Le roman court sur une période allant de 1824 à 1830, période donc antérieure à l’écriture du roman, et période romantique s’il en est. Dans le département de la Creuse, le Comte de Fougère revient en France, après avoir fui en Italie, où il s’est enrichi. Il reprend possession de ses terres et de son château. Contre toute attente, le retour du Comte est bien perçu par les habitants de La Marche. Là vit Jeanne Féline, vieille femme de 70 ans, veuve d’un laboureur, et sœur de l’abbé Féline, personnage inspiré par la figure de Lamennais. Son fils, Simon (que Sand créa à partir de l’avocat Michel de Bourges, qui fut son amant de 1835 à 1837, et qui l’initia au socialisme) va devenir avocat, grâce à son parrain, Simon Parquet qui lui paya ses études. Le jeune Simon, esprit sceptique, est résolument républicain, comme sa mère. Le Comte de Fougères vit avec sa fille Fiamma, jeune fille altière et froide, qui monte à cheval en amazone, et dompte les chevaux sauvages, et qui, contrairement à son père, est Républicaine. La relation entre le Comte de Fougères et Fiamma est distante, et laisse percevoir un terrible secret de famille qui sera révélé à la fin du roman.

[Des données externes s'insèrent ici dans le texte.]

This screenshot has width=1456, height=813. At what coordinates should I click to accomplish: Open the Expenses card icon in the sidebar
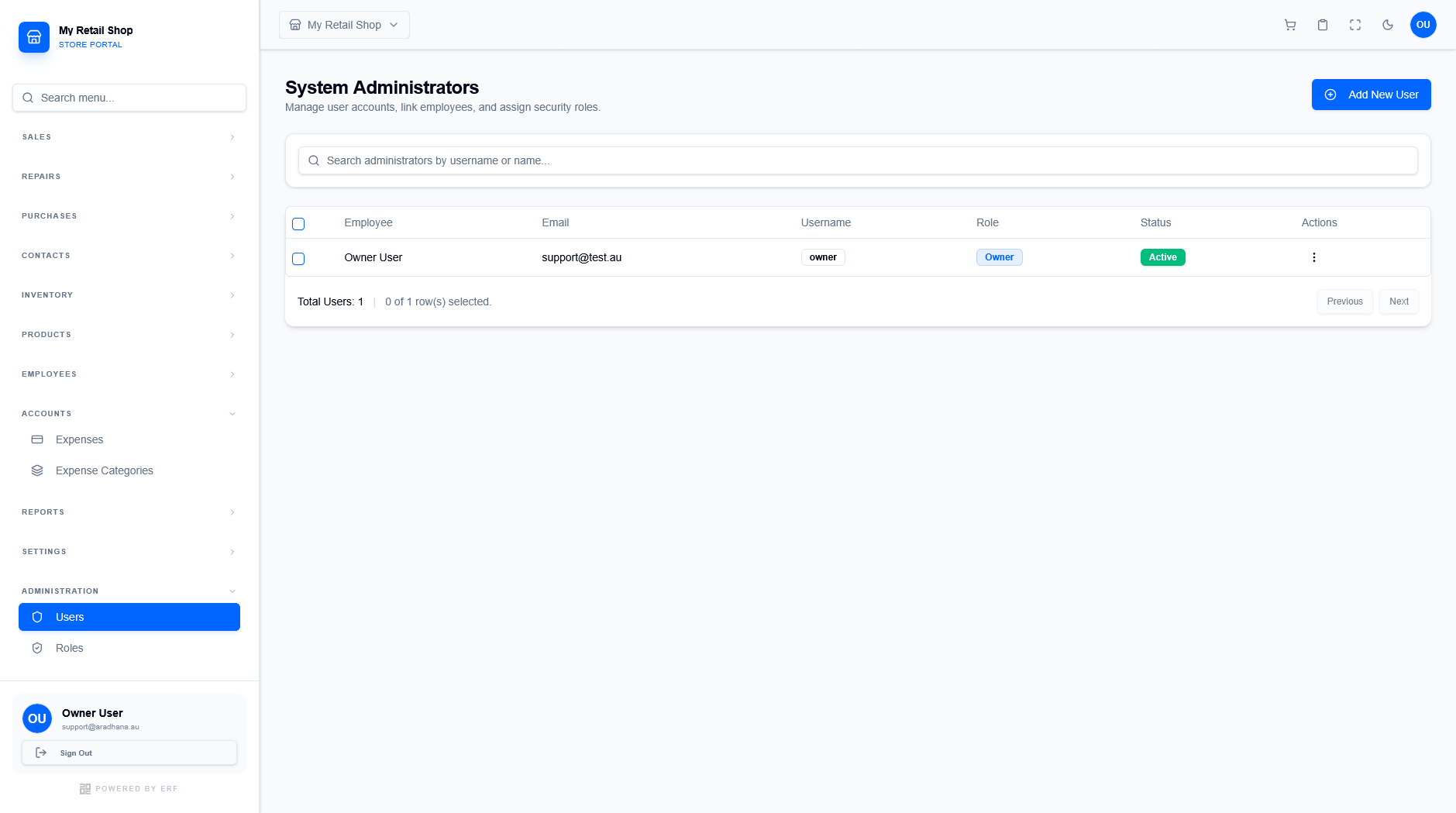point(37,439)
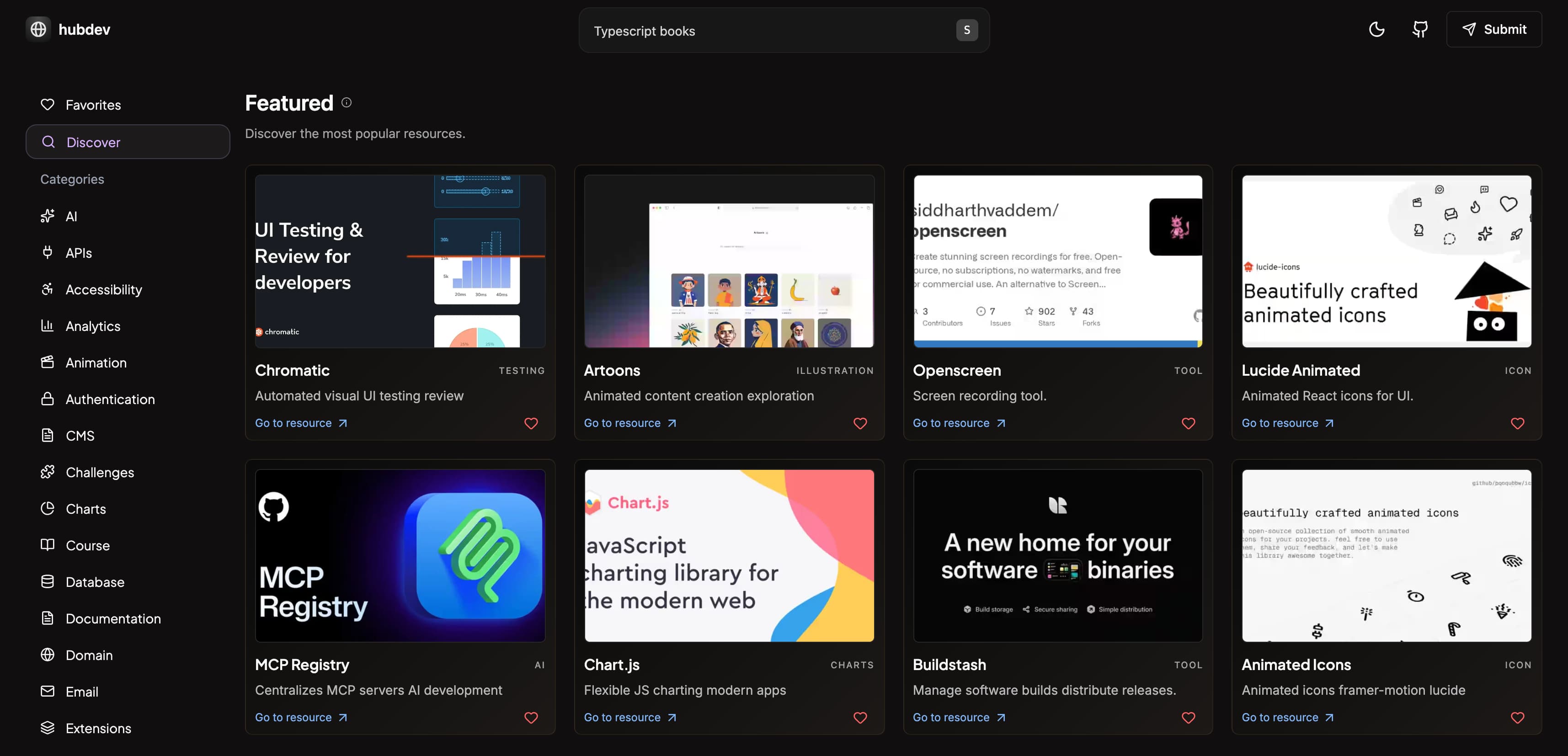Favorite the Lucide Animated card
The image size is (1568, 756).
point(1517,423)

La figure de Lamennais est importante dans ce roman. Félicité Robert de Lamennais représentait le catholicisme social, revendiquant la séparation de l’Eglise et de l’Etat, la liberté de la Presse et l’éducation pour tous. George Sand le rencontre en 1835 par l’intermédiaire de Liszt, soit un an juste avant la parution de Simon. Incarnées par feu l’Abbé Féline, les idées de Lamennais sont très présentes dans le roman de Sand. Ainsi Jeanne Féline, femme du peuple, a-t-elle eu accès à l’instruction grâce à son frère.  Et Simon, résolument républicain, est également fidèle aux pensées de son oncle. Le roman est donc traversé par un esprit républicain fort en opposition avec la figure du Comte, noble émigré et enrichi, ayant fui la Révolution, qui tente de se réapproprier ses privilèges passés en reprenant possession de son domaine. George Sand va donc opposer deux familles : l’une pauvre mais aux valeurs socialistes et humanistes fortes, et l’autre, noble, mais aux valeurs liées au pouvoir et à l’argent et renfermant l’un des pires crimes.

George Sand n’est pas une romancière réaliste, ainsi cette famille Féline incarne-t-elle davantage les valeurs socialistes de Sand, ses aspirations pour une émancipation du peuple, plutôt qu’un portrait pris sur le vif d’une réalité populaire.

En dehors de ce thème important, mais non lourd et qui ne doit pas rebuter car, comme toujours, George Sand sait mêler conviction et romanesque, une intrigue amoureuse se noue bien sûr entre cette Fiamma, si belle et mystérieuse, et Simon.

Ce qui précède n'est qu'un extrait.